C'est curieux d'entendre que l'ouverture du gouvernement Sarkozy est la démonstration de la "vacuïté intellectuelle" de la gauche. La gauche en ce moment ferait mieux d'être un peu plus vide intellectuellement. L'ouverture sarkozyen est possible, justement, parce qu'il n'y a aucune théorie de la société dans cette droite qui faire de la rupture en reprenant les mêmes têtes et les mêmes idées. Sarkozy possède bien une théorie de la centralisation du pouvoir, mais il ne faut pas se faire d'illusions sur le contenu des "réformes" qu'il va mener: ce sera ce que la droite a voulu imposer depuis des décennies, sans oser jusqu'à présent surmonter ses "complexes": imposer des restrictions sur l'immigration, baisser les charges sociales, défaire les 35 heures, remettre en cause l'Etat providence...

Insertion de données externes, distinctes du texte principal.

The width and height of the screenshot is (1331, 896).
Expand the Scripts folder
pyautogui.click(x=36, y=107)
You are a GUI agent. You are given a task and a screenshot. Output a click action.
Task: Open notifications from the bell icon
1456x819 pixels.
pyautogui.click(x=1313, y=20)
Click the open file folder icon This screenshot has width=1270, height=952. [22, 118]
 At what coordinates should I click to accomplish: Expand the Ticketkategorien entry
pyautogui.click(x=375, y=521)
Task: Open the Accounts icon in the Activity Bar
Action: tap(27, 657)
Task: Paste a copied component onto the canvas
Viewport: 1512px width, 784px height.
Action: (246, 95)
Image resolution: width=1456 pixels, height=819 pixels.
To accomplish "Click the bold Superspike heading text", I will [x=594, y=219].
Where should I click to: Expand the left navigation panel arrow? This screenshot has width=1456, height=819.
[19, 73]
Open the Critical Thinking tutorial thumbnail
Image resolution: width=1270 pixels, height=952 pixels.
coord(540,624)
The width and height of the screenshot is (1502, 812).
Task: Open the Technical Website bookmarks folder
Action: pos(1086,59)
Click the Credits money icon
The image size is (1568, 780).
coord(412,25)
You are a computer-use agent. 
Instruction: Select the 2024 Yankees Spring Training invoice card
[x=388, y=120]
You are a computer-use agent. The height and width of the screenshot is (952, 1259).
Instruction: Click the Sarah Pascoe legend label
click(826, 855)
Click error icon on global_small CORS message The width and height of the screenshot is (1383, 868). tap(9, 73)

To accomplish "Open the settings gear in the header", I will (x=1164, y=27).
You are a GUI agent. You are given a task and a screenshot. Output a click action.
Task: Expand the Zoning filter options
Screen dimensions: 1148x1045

Les deux derniers éléments dans cette liste pourraient surprendre: Sarkozy dit ne pas vouloir remettre en cause les 35 heures. Finalement il va profiter des 35 heures pour arriver au but véritable (et traditionnelle) : réduire les charges patronales. La suppression des charges sur les heures sup' va non seulement encourager les employeurs à rallonger considérablement la durée réelle du travail, et ce en faisant des économies, autant d'argent qui manquera au système de partage auquel les Français floués continuent à faire confiance. Le maintien de l'Etat providence (retraites, allocations chômage, RMI) sera d'autant plus difficile que l'Etat-UMP continuera à mettre la main sur ses ressources. (Il y avait un excellent article chez Betapolitique à ce propos, mais je ne peux pas retrouver le lien en ce moment.)
Il y a quelque chose de typiquement français dans cette manière d'ajouter une nouvelle mesure (heures sup') pour en "corriger" une autre (35 heures), sans rien abroger, et ce au prix d'une nouvelle complexité administrative. (Rappelez-vous la suppression de la Pentecôte par Raffarrin.)